• [PROVIDED ENTRIES]
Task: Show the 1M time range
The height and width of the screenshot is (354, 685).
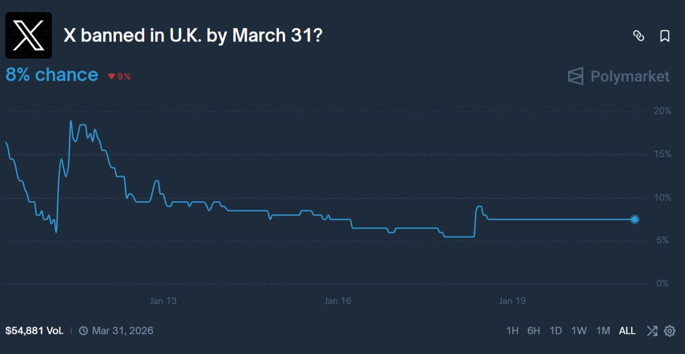Action: (x=603, y=331)
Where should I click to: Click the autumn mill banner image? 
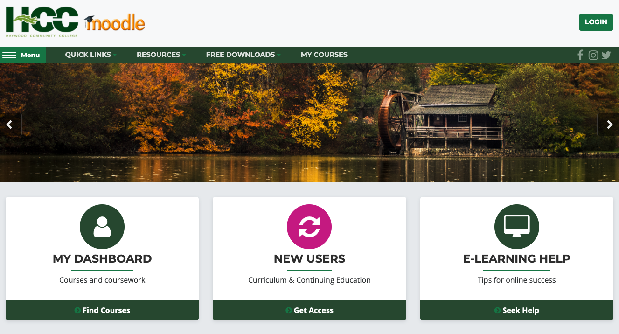[x=309, y=122]
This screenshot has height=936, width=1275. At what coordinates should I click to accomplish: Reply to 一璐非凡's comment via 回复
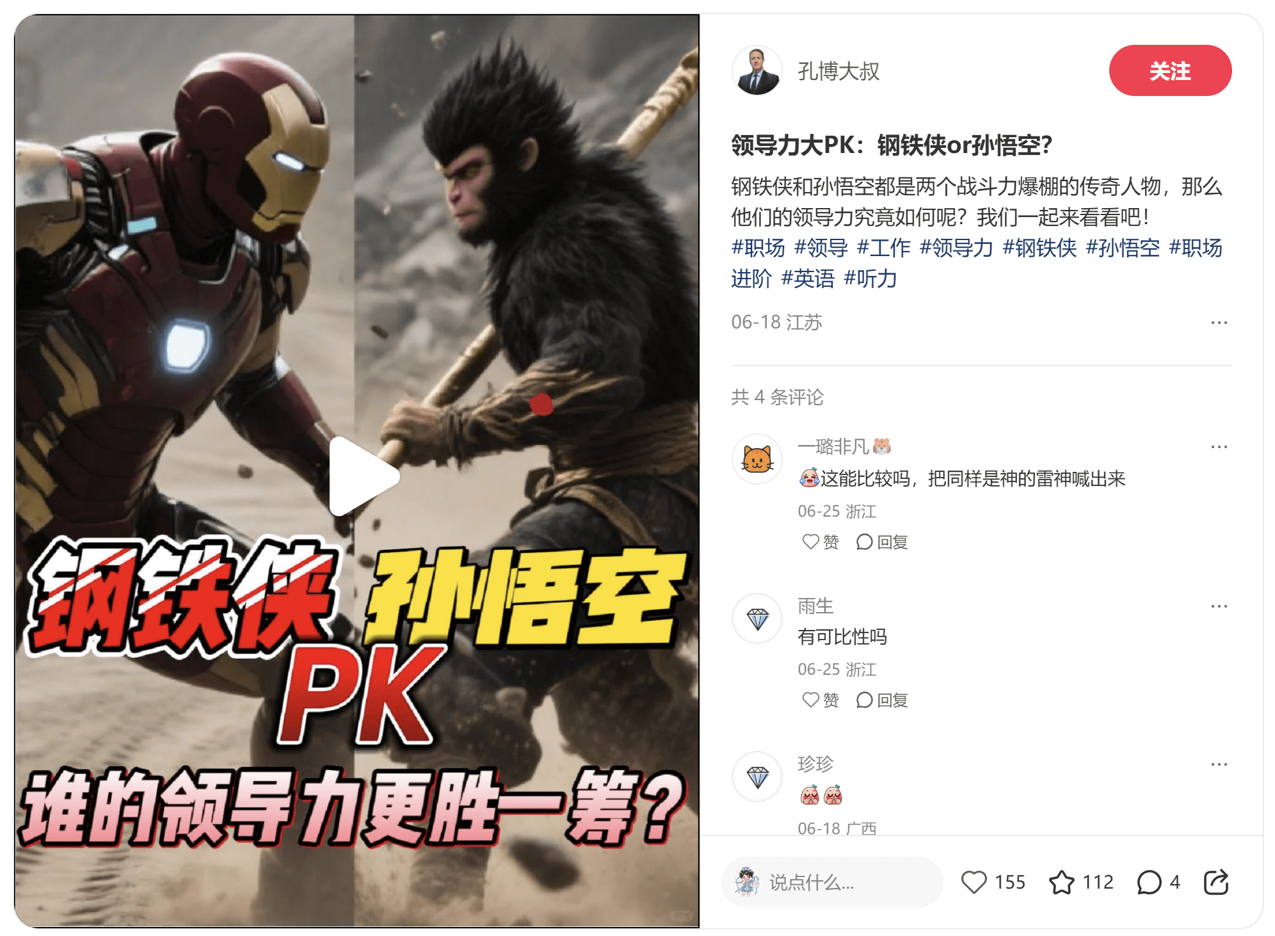(882, 542)
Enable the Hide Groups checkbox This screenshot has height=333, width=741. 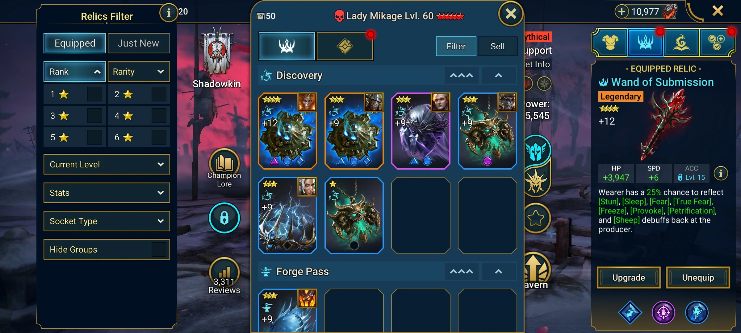click(x=159, y=249)
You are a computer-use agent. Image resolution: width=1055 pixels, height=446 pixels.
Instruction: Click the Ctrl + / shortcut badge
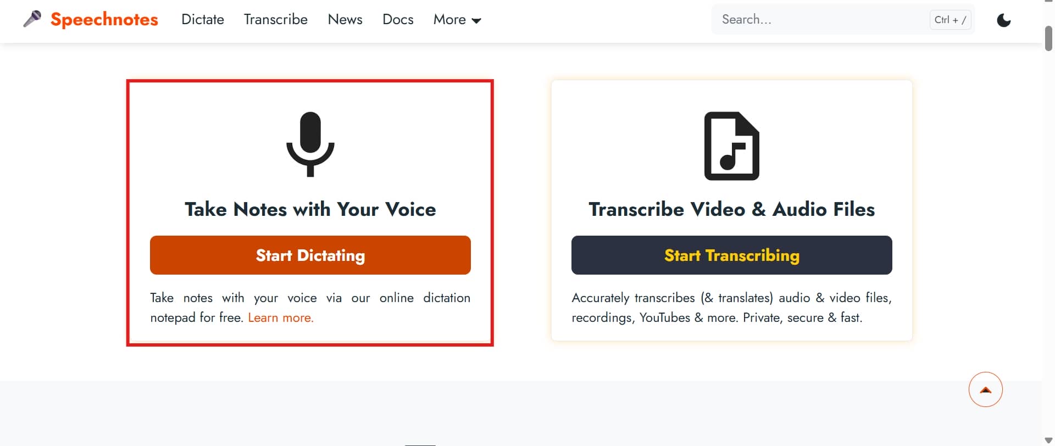pyautogui.click(x=950, y=20)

• [WHAT YOU WILL DO]
Once the line containing "You are a computer-use" is located, write out exactly that line and each one after it to the end of the records above, excluding pictures and nothing else.

• [SOLUTION TO THIS TASK]
You are a computer-use agent. Image resolution: width=1055 pixels, height=446 pixels.
Instruction: Click the Ctrl + / shortcut badge
pyautogui.click(x=950, y=20)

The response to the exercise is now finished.